§ What is being asked:
Reproduce each record exactly, leaving out no line.

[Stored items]
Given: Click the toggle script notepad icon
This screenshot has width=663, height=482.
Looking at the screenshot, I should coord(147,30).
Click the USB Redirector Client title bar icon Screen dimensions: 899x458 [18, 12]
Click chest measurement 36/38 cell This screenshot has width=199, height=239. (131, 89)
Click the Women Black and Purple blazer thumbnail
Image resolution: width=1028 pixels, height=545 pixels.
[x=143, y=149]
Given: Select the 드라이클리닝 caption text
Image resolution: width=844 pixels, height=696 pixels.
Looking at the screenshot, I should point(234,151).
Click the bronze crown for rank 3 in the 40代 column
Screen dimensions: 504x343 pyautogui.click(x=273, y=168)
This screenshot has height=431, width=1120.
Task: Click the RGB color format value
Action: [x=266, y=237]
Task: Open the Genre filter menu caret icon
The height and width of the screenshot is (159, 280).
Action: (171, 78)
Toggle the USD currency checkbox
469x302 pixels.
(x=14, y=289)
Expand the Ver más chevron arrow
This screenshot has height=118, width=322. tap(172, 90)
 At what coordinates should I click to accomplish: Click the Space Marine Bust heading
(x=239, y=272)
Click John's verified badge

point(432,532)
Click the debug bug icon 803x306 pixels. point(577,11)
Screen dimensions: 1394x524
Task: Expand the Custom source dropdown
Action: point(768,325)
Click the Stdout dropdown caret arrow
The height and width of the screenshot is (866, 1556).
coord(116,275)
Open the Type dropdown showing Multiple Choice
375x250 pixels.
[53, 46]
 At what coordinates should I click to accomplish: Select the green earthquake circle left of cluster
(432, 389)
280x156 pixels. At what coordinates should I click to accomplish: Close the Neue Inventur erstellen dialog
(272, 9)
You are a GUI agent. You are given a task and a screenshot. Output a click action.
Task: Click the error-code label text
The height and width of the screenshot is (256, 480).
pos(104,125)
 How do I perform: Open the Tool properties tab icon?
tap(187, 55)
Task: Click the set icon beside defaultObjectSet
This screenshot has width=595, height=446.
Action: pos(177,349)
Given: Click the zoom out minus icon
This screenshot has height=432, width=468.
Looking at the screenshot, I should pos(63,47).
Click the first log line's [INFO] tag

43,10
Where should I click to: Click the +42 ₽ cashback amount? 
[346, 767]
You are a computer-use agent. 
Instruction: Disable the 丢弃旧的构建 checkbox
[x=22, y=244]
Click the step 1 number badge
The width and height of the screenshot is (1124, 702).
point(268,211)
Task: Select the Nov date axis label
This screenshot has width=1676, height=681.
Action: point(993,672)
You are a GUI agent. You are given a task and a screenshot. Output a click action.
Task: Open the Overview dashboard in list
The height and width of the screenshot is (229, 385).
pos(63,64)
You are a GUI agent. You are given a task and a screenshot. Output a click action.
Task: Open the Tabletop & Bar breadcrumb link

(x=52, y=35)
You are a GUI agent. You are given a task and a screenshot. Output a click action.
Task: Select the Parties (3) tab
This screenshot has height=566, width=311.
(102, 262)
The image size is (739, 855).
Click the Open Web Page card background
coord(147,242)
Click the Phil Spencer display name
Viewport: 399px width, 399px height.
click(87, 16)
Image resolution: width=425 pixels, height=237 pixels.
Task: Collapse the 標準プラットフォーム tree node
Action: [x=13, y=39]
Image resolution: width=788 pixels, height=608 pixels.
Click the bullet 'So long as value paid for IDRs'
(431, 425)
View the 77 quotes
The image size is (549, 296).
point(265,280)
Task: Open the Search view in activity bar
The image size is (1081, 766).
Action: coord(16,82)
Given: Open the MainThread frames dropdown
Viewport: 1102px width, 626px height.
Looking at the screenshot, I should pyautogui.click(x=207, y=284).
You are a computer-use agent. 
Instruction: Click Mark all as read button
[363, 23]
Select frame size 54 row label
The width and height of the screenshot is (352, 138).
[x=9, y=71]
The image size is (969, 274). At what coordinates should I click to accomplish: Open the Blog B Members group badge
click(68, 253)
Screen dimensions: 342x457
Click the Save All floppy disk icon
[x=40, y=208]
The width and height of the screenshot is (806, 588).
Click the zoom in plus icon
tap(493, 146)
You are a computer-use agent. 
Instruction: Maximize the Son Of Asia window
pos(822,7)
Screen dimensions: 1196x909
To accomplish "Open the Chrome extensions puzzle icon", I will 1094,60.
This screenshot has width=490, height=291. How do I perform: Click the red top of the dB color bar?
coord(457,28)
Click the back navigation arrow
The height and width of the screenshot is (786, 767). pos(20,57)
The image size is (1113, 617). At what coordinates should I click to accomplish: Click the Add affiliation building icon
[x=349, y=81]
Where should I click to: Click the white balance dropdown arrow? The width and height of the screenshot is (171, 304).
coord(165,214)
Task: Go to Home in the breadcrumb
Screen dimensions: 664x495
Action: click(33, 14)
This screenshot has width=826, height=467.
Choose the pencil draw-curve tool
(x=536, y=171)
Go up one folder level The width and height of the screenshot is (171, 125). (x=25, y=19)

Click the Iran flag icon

§ Written answer:
Given: Click the toggle script notepad icon
This screenshot has width=663, height=482.
Looking at the screenshot, I should coord(147,30).
Click the USB Redirector Client title bar icon Screen dimensions: 899x458 [18, 12]
Click chest measurement 36/38 cell This screenshot has width=199, height=239. (131, 89)
Click the Women Black and Purple blazer thumbnail
Image resolution: width=1028 pixels, height=545 pixels.
[x=143, y=149]
Given: Select the 드라이클리닝 caption text
Image resolution: width=844 pixels, height=696 pixels.
Looking at the screenshot, I should point(234,151).
Click the bronze crown for rank 3 in the 40代 column
Screen dimensions: 504x343 pyautogui.click(x=273, y=168)
This screenshot has height=431, width=1120.
Task: Click the RGB color format value
Action: [x=266, y=237]
Task: Open the Genre filter menu caret icon
The height and width of the screenshot is (159, 280).
Action: (171, 78)
Toggle the USD currency checkbox
469x302 pixels.
(x=14, y=289)
Expand the Ver más chevron arrow
This screenshot has height=118, width=322. tap(172, 90)
 At what coordinates should I click to accomplish: Click the Space Marine Bust heading
(x=239, y=272)
Click John's verified badge

point(432,532)
Click the debug bug icon 803x306 pixels. point(577,11)
Screen dimensions: 1394x524
Task: Expand the Custom source dropdown
Action: point(768,325)
Click the Stdout dropdown caret arrow
The height and width of the screenshot is (866, 1556).
coord(116,275)
Open the Type dropdown showing Multiple Choice
375x250 pixels.
[53, 46]
 At what coordinates should I click to accomplish: Select the green earthquake circle left of cluster
(432, 389)
280x156 pixels. At what coordinates should I click to accomplish: Close the Neue Inventur erstellen dialog
(272, 9)
You are a GUI agent. You are given a task and a screenshot. Output a click action.
Task: Click the error-code label text
The height and width of the screenshot is (256, 480).
pos(104,125)
 How do I perform: Open the Tool properties tab icon?
tap(187, 55)
Task: Click the set icon beside defaultObjectSet
This screenshot has width=595, height=446.
Action: pos(177,349)
Given: Click the zoom out minus icon
This screenshot has height=432, width=468.
Looking at the screenshot, I should pos(63,47).
Click the first log line's [INFO] tag

43,10
Where should I click to: Click the +42 ₽ cashback amount? 
[346, 767]
You are a computer-use agent. 
Instruction: Disable the 丢弃旧的构建 checkbox
[x=22, y=244]
Click the step 1 number badge
The width and height of the screenshot is (1124, 702).
point(268,211)
Task: Select the Nov date axis label
This screenshot has width=1676, height=681.
Action: point(993,672)
You are a GUI agent. You are given a task and a screenshot. Output a click action.
Task: Open the Overview dashboard in list
The height and width of the screenshot is (229, 385).
pos(63,64)
You are a GUI agent. You are given a task and a screenshot. Output a click action.
Task: Open the Tabletop & Bar breadcrumb link

(x=52, y=35)
You are a GUI agent. You are given a task and a screenshot. Output a click action.
Task: Select the Parties (3) tab
This screenshot has height=566, width=311.
(102, 262)
The image size is (739, 855).
Click the Open Web Page card background
coord(147,242)
Click the Phil Spencer display name
Viewport: 399px width, 399px height.
click(87, 16)
Image resolution: width=425 pixels, height=237 pixels.
Task: Collapse the 標準プラットフォーム tree node
Action: [x=13, y=39]
Image resolution: width=788 pixels, height=608 pixels.
Click the bullet 'So long as value paid for IDRs'
(431, 425)
View the 77 quotes
The image size is (549, 296).
point(265,280)
Task: Open the Search view in activity bar
The image size is (1081, 766).
Action: coord(16,82)
Given: Open the MainThread frames dropdown
Viewport: 1102px width, 626px height.
Looking at the screenshot, I should pyautogui.click(x=207, y=284).
You are a computer-use agent. 
Instruction: Click Mark all as read button
[363, 23]
Select frame size 54 row label
The width and height of the screenshot is (352, 138).
[x=9, y=71]
The image size is (969, 274). At what coordinates should I click to accomplish: Open the Blog B Members group badge
click(68, 253)
Screen dimensions: 342x457
Click the Save All floppy disk icon
[x=40, y=208]
The width and height of the screenshot is (806, 588).
Click the zoom in plus icon
tap(493, 146)
You are a computer-use agent. 
Instruction: Maximize the Son Of Asia window
pos(822,7)
Screen dimensions: 1196x909
To accomplish "Open the Chrome extensions puzzle icon", I will 1094,60.
This screenshot has width=490, height=291. How do I perform: Click the red top of the dB color bar?
coord(457,28)
Click the back navigation arrow
The height and width of the screenshot is (786, 767). pos(20,57)
The image size is (1113, 617). At what coordinates should I click to accomplish: Click the Add affiliation building icon
[x=349, y=81]
Where should I click to: Click the white balance dropdown arrow? The width and height of the screenshot is (171, 304).
coord(165,214)
Task: Go to Home in the breadcrumb
Screen dimensions: 664x495
Action: click(33, 14)
This screenshot has width=826, height=467.
Choose the pencil draw-curve tool
(x=536, y=171)
Go up one folder level The width and height of the screenshot is (171, 125). (x=25, y=19)

Click the Iran flag icon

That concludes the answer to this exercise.